I was a scrub tech for about 13 years in plastics before returning to nursing school. When I started nursing school I only knew two things about my nursing future: It would not be bedside nursing and nowhere near Ped's. Anyway, I did my practicum in the OR and knew I was home. I went right into the OR after passing NCLEX. I am one of the fortunate OR nurses that also scrubs
. Sadly, this is a skill that is no longer taught in nursing school, but definitely gives you a heads up when you want to be in the OR as a circulator. I am considered a perioperative nurse as I work in all aspects of surgical care, preop, OR, and PACU. Currently I work a steady "PRN" job two days a week and agency two days a week all at ambulatory surgery centers. This works best for me as I get exposure in different specialties and different aspects of care. my steady "PRN" is in the OR circulating and my agency assignments can be pre, post or scrubbing. Typically if an OR nurse is looking for more responsibility in the OR and an increased pay (I can't validate if it is more), they will move on to first assist or RNFA. Perioperative nurses are more involved in patient care as Sweet_Wild_Rose stated in her post. CRNA's focus on anesthesia and don't really carry their "nursing" role into the perioperative setting. They are not always familiar with the equipment used in the OR or the instruments for each case. CRNA's are independent providers and definitely have more decision making authority in reference to the care of the patient.
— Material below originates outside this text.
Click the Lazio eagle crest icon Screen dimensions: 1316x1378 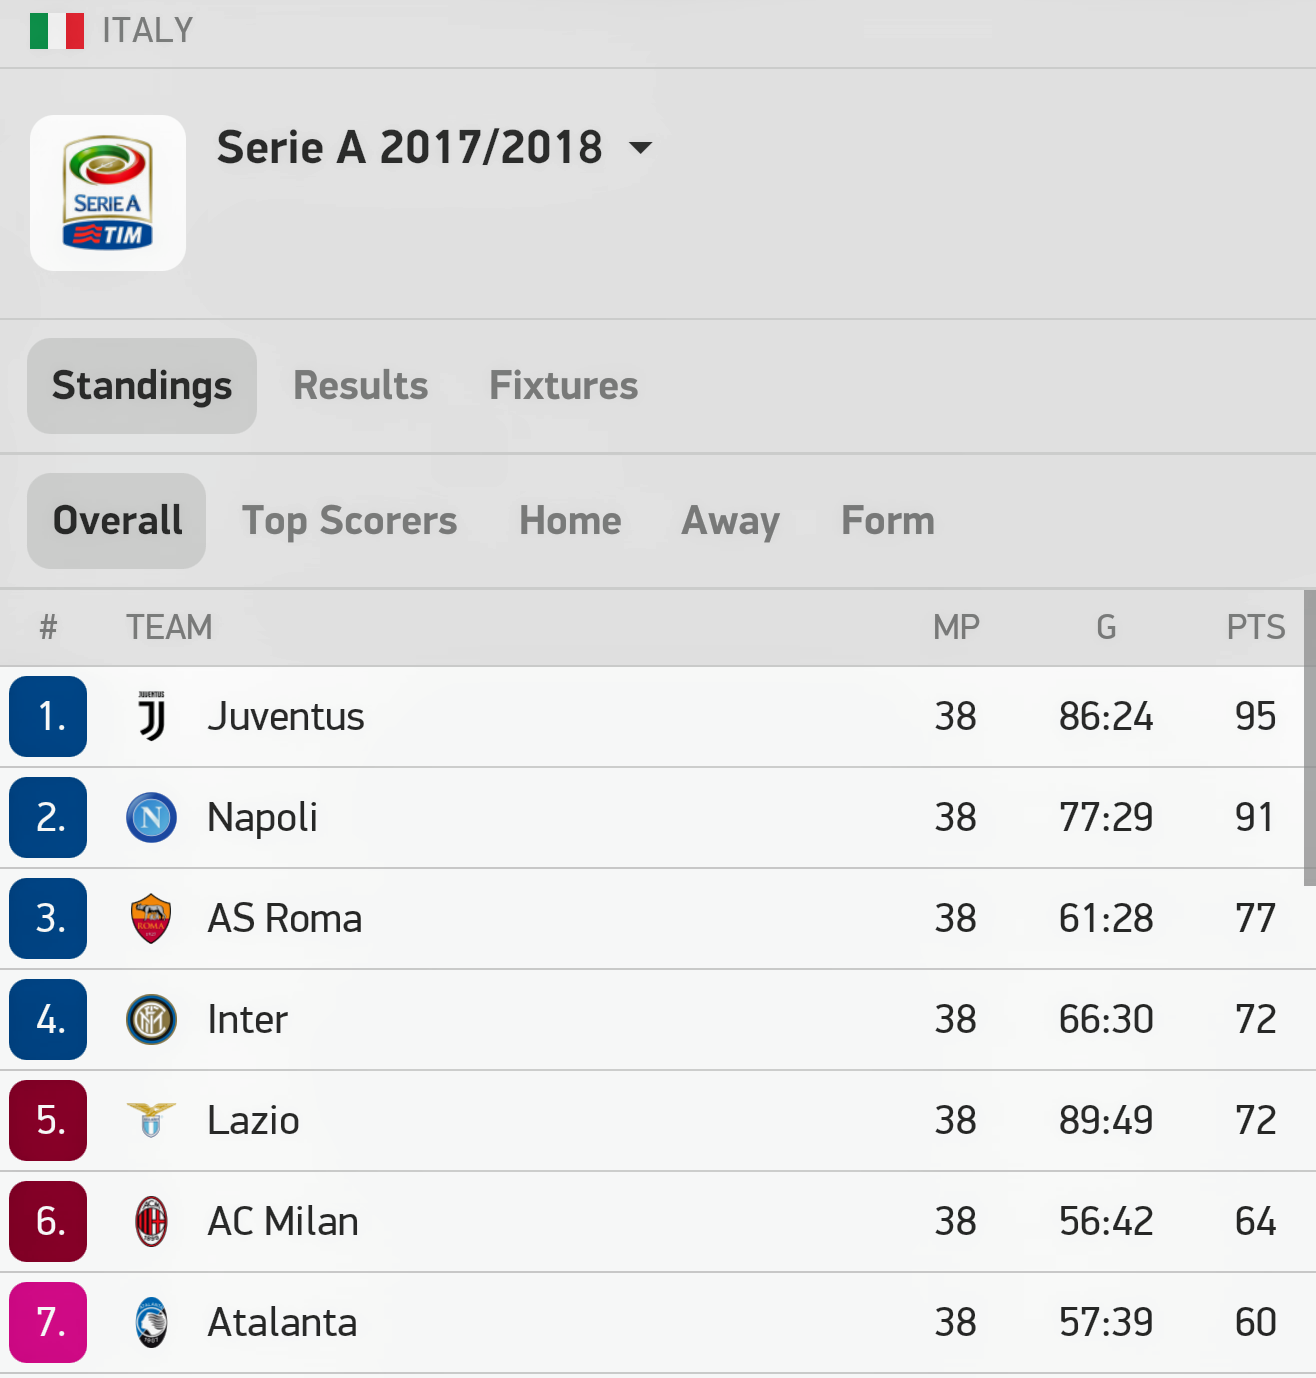(152, 1120)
For me, perioperative nursing is about being there for the patient, being their voice when they are most vulnerable and cannot speak for themselves. I enjoy perioperative nursing, I think there is more autonomy in nursing in this arena. Duties are different depending on the facility, but for me, I check all the equipment before each case, bring in what equipment is necessary, pull extra instruments and suture that are frequently called for to cut down on time outside of the surgical suite, do my own preoperative assessment on each patient, and never leave the patients side until they are asleep. With that being said every setting is different and so is everyone's experience.
Good luck with whatever you choose!!!